Some may associate modernizing informed consent with replacing traditional paper forms and oral discussion with electronic signatures, smart tablets, and educational videos. This misses the most important point of modern informed consent. As ethicists and lawyers alike say, informed consent is a process. A majority of that process involves educating and informing patients. How should we cataract surgeons modernize patient education? It is less about substituting technology for paper and more about reconsidering our patients’ thought processes, lifestyle needs, and opportunity costs.
A common refrain at conferences where attorneys are invited to share their wisdom with us is that all patient-facing content is part of the informed consent process. Specifically, marketing materials and website content must be accurate and realistic. There’s a difference between discussing a goal and a promised result, and there should not be a mismatch between the marketing materials for a procedure and the informed consent document.
I am not recommending negativity in marketing. The wonderful reality of our field is that the majority of our patients achieve significantly better vision, more visual freedom, and an improved quality of life after surgery. Overpromising results, however, starts the educational process on the wrong note.

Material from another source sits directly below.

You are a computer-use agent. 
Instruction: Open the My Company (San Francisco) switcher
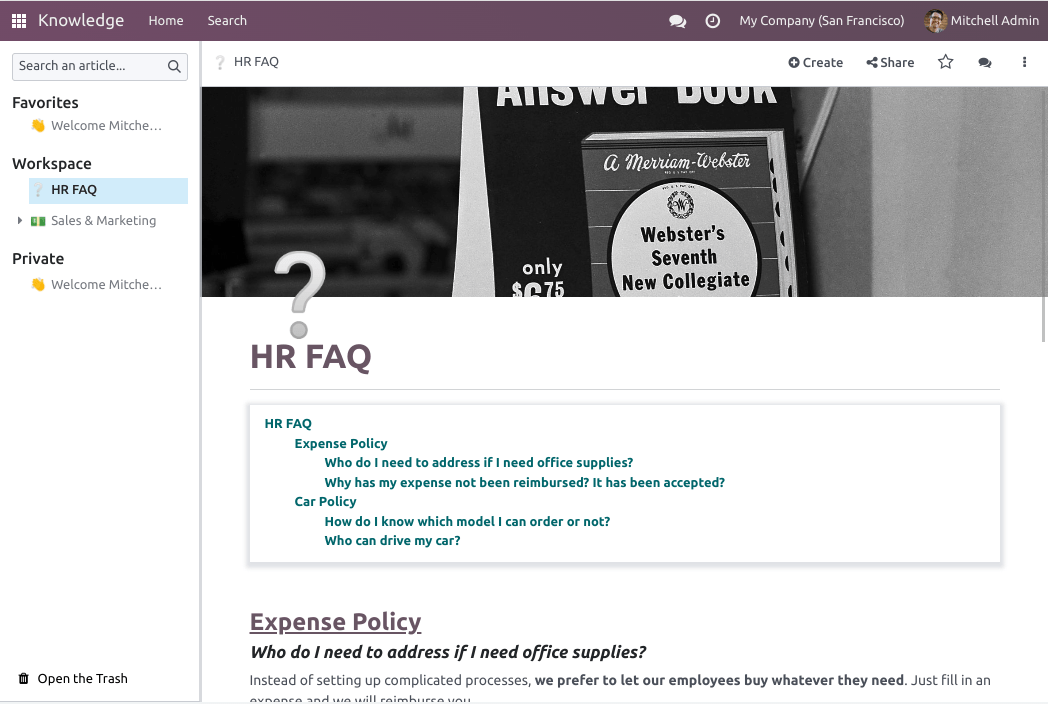[x=821, y=20]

Underpersonalization is another pitfall to avoid when educating patients. All patients are not alike. Certain characteristics increase the risk of complications, and others reduce the likelihood of achieving a predictable, crisp visual result. These characteristics must be carefully identified and discussed with patients preoperatively. For example, educating patients about the risks presented by floppy irises, high myopia, dense cataracts, and weak zonules helps to set realistic expectations for patients with those conditions. We must also hold a grounded discussion of how epithelial basement membrane dystrophy, dry eye disease, and a history of refractive surgery can affect outcomes and postoperative wound healing and visual recovery.

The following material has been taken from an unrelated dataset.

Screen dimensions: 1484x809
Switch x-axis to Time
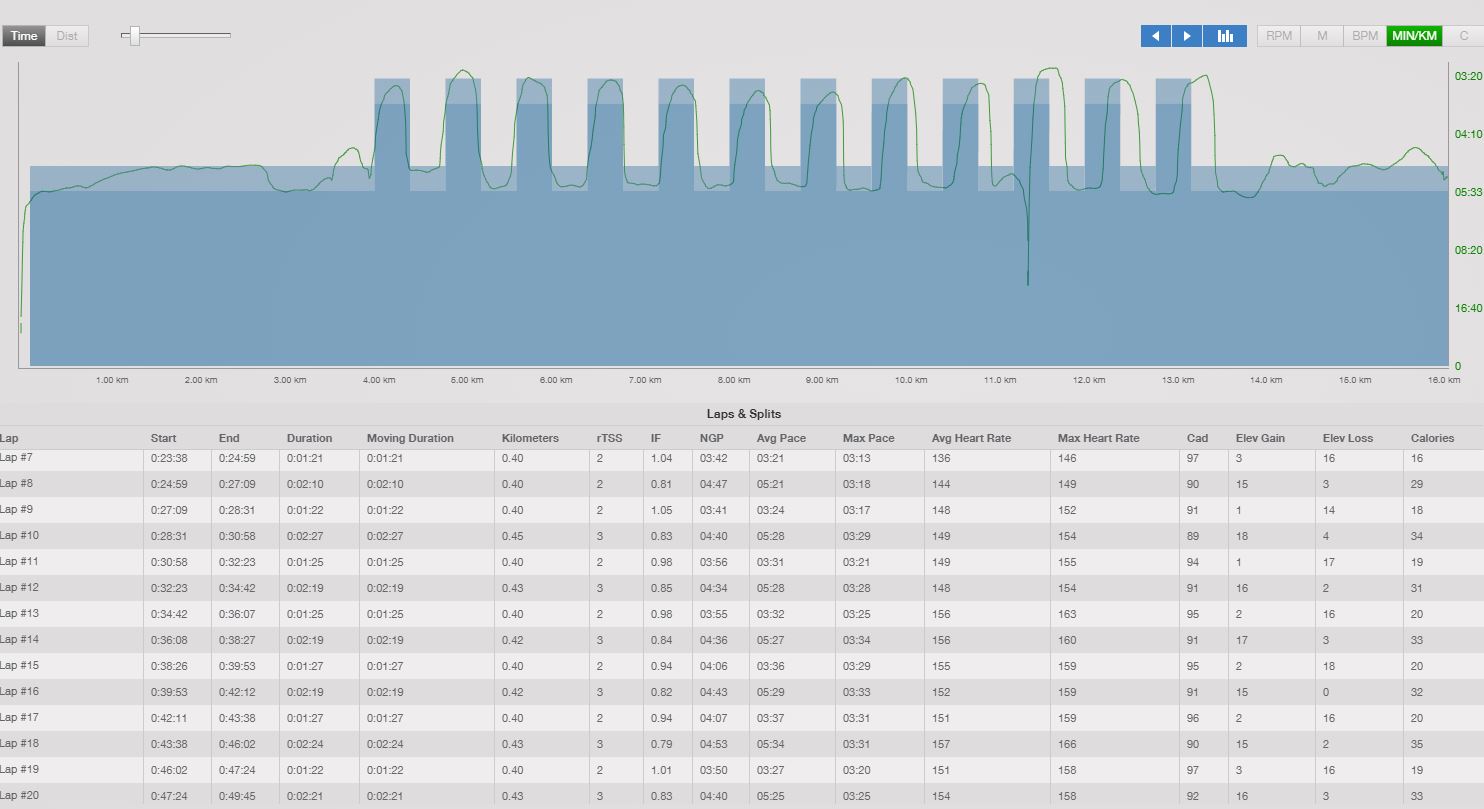(x=24, y=36)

Modern refractive cataract surgery requires assessing patients’ hobbies and lifestyle needs. Humanity is well into its second decade of frequent handheld device use. Screens are ubiquitous. Many devices have a screen time feature that displays average hourly usage per day, and it can be sobering to view these statistics. Although we may take for granted that mobile device use fits into the near vision category, patients’ phone use in particular should be addressed at some point in the educational process.
The informed consent process should cover the varying ability of new technologies to meet these needs. For example, I find competitive target shooters and hunters to be some of my most demanding patients. They simultaneously require crisp distance visual acuity to view targets and precise near and intermediate visual acuity for iron sights in the same dominant eye. My team and I discuss with them and document which portions of their visual goals are realistically achievable. We have been successful with currently available IOLs because we hold realistic discussions with patients about their personalized visual needs.
The latest IOLs and refractive options are more customizable than earlier iterations. A major part of the informed consent process is discussing available vision or lens options while emphasizing the personalized benefits of the single, final chosen plan. Not to disclose the other options would be unfair to patients, but simply presenting a comprehensive menu of options without reassuring patients about the final decision could result in choice paralysis and reduce patient satisfaction.1,2
The informed consent process is modernized not by getting an electronic signature but by considering how best to educate patients.
1. Iyengar SS, Lepper MR. When choice is demotivating: can one desire too much of a good thing? J Pers Soc Psychol. 2000;79(6):995-1006.
2. Scheibehenne B, Greifeneder R, Todd PM. Can there ever be too many options? A meta-analytic review of choice overload. J Consumer Res. 2010;37(3):409-425.